■ **What is expected**: In the records below, find the line that contains "Task: Click the QNT ticker label". Retype that line and all the lines after it through the end, leaving out the pictures.

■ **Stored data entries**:
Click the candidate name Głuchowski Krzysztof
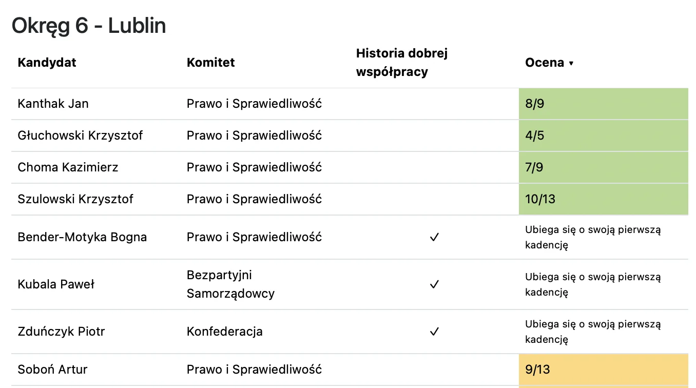 pyautogui.click(x=80, y=135)

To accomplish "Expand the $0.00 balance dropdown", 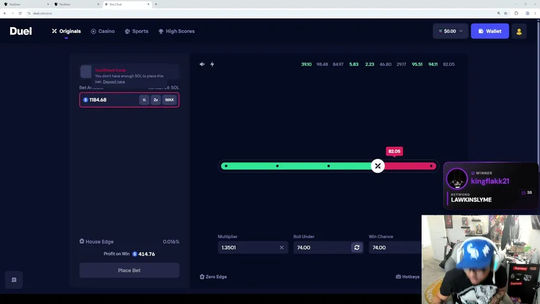I will tap(451, 32).
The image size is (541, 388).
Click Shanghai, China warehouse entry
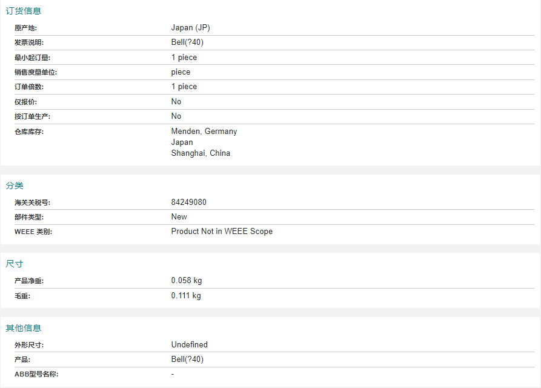click(x=201, y=153)
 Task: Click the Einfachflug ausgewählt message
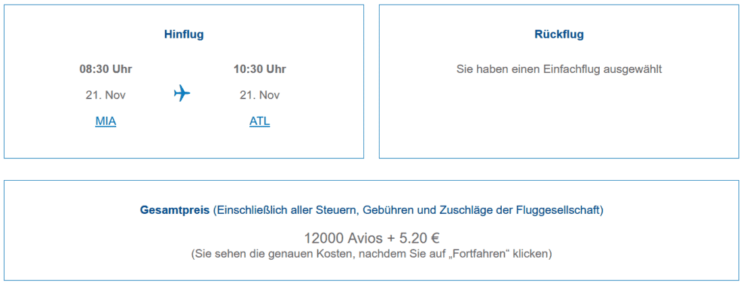coord(559,69)

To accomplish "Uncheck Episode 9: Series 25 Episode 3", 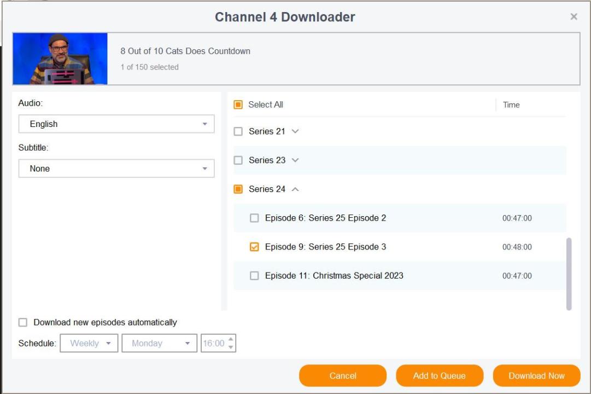I will pos(254,247).
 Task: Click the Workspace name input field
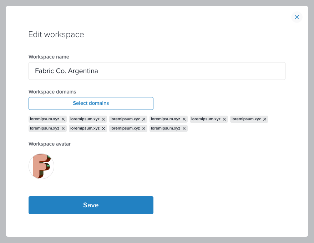pos(157,71)
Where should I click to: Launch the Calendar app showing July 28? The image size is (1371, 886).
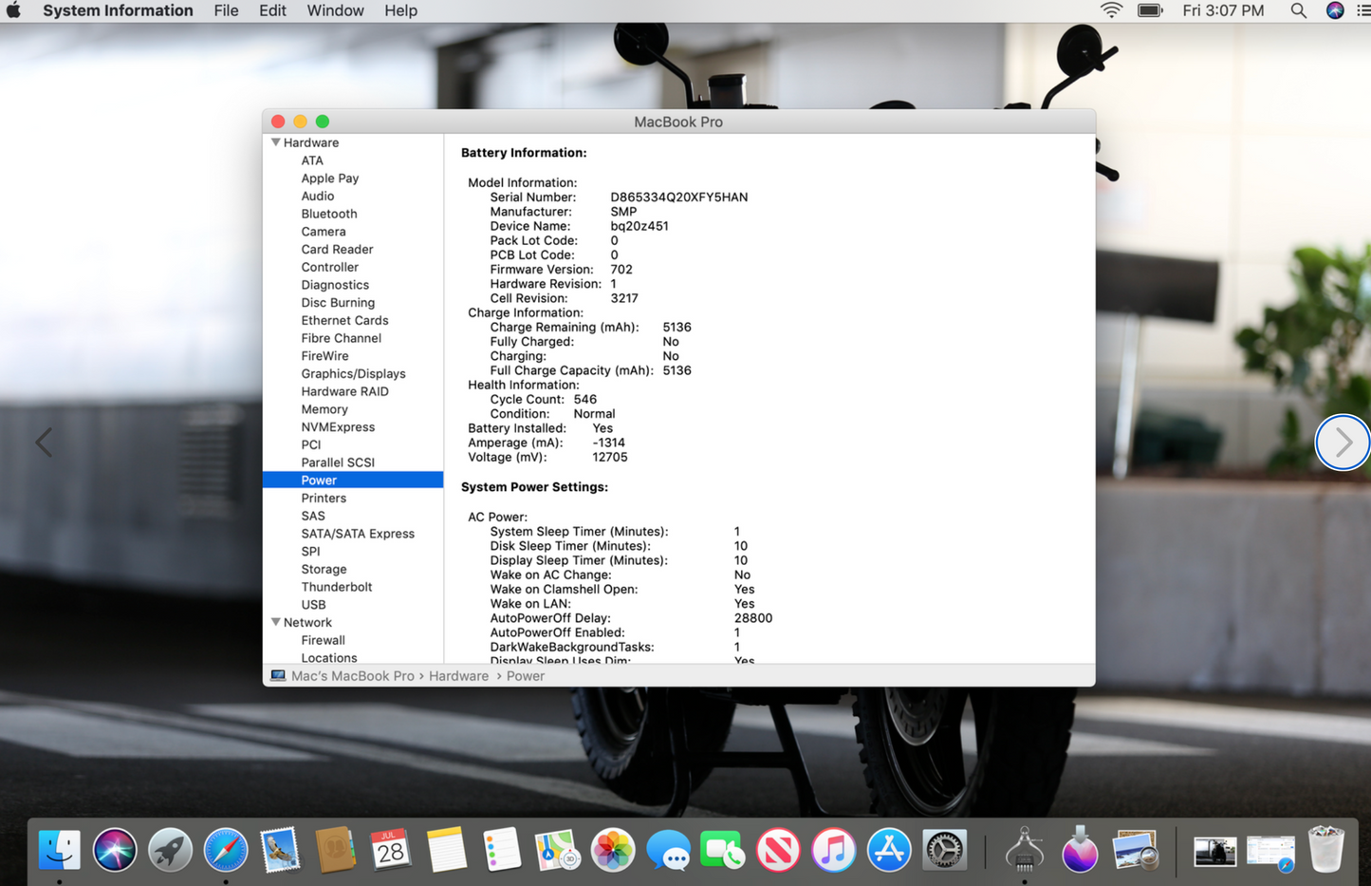coord(391,850)
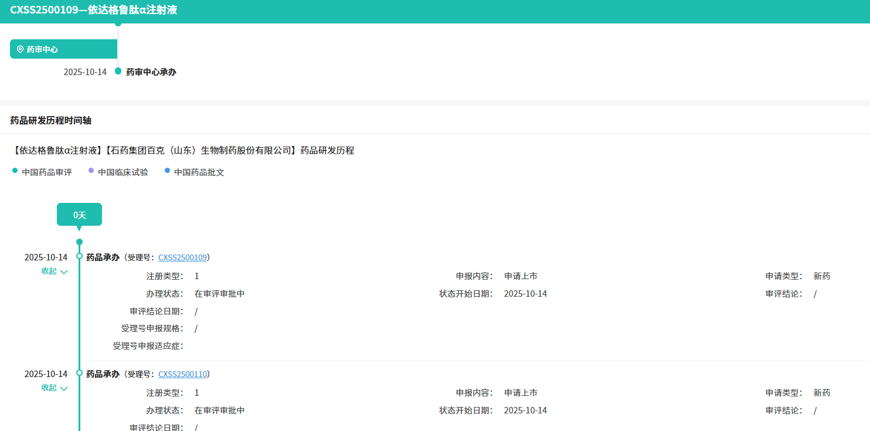Click the teal dot beside 药审中心承办
The image size is (870, 431).
pos(118,71)
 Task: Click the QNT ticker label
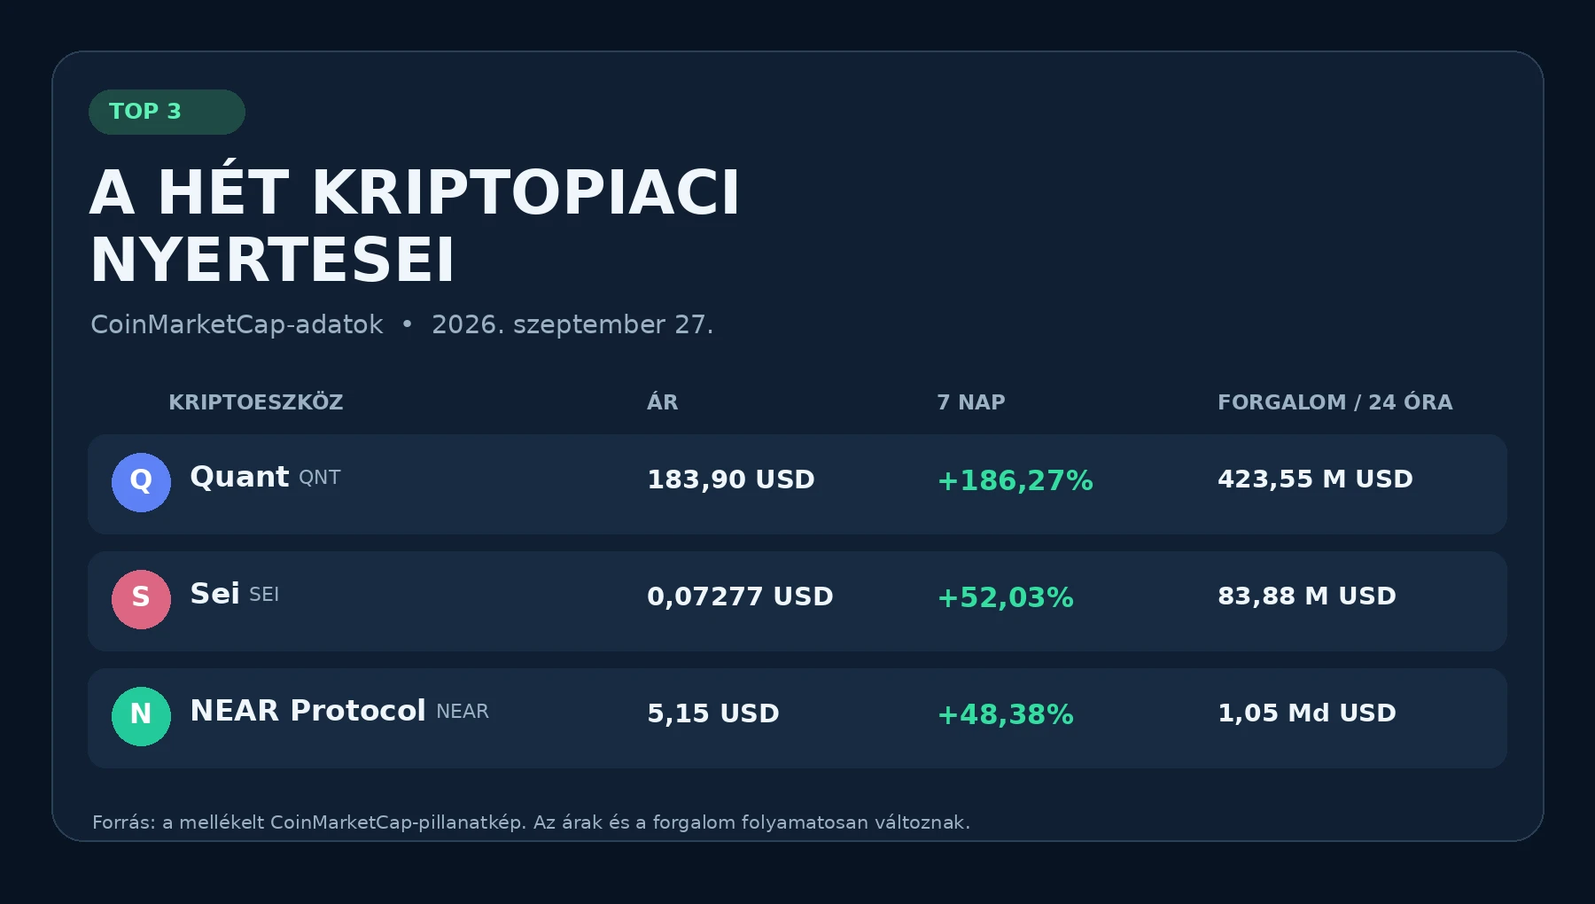(319, 478)
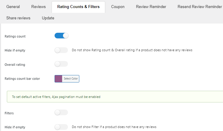
Task: Click the Overall rating label
Action: 15,65
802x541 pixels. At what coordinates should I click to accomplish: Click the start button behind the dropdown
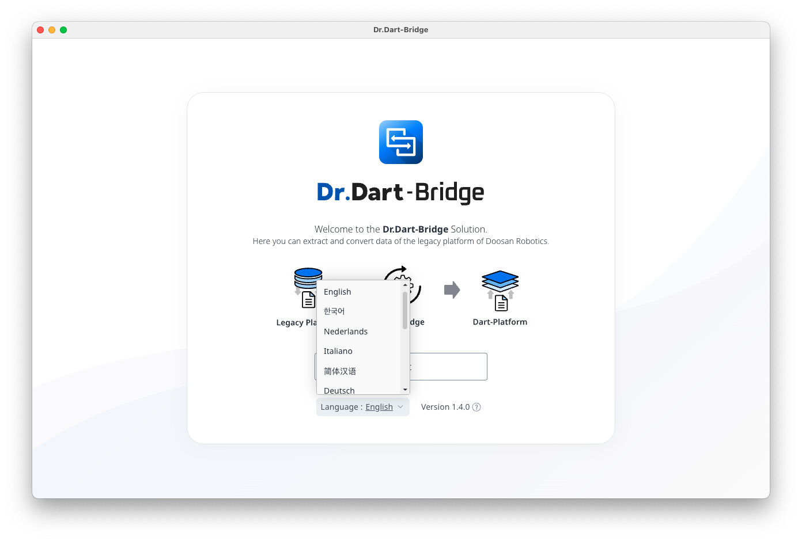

■ **Written response**:
 Task: Click the QNT ticker label
(319, 478)
Task: Click the Overall rating label
Action: 15,65
802x541 pixels. At what coordinates should I click to accomplish: Click the start button behind the dropdown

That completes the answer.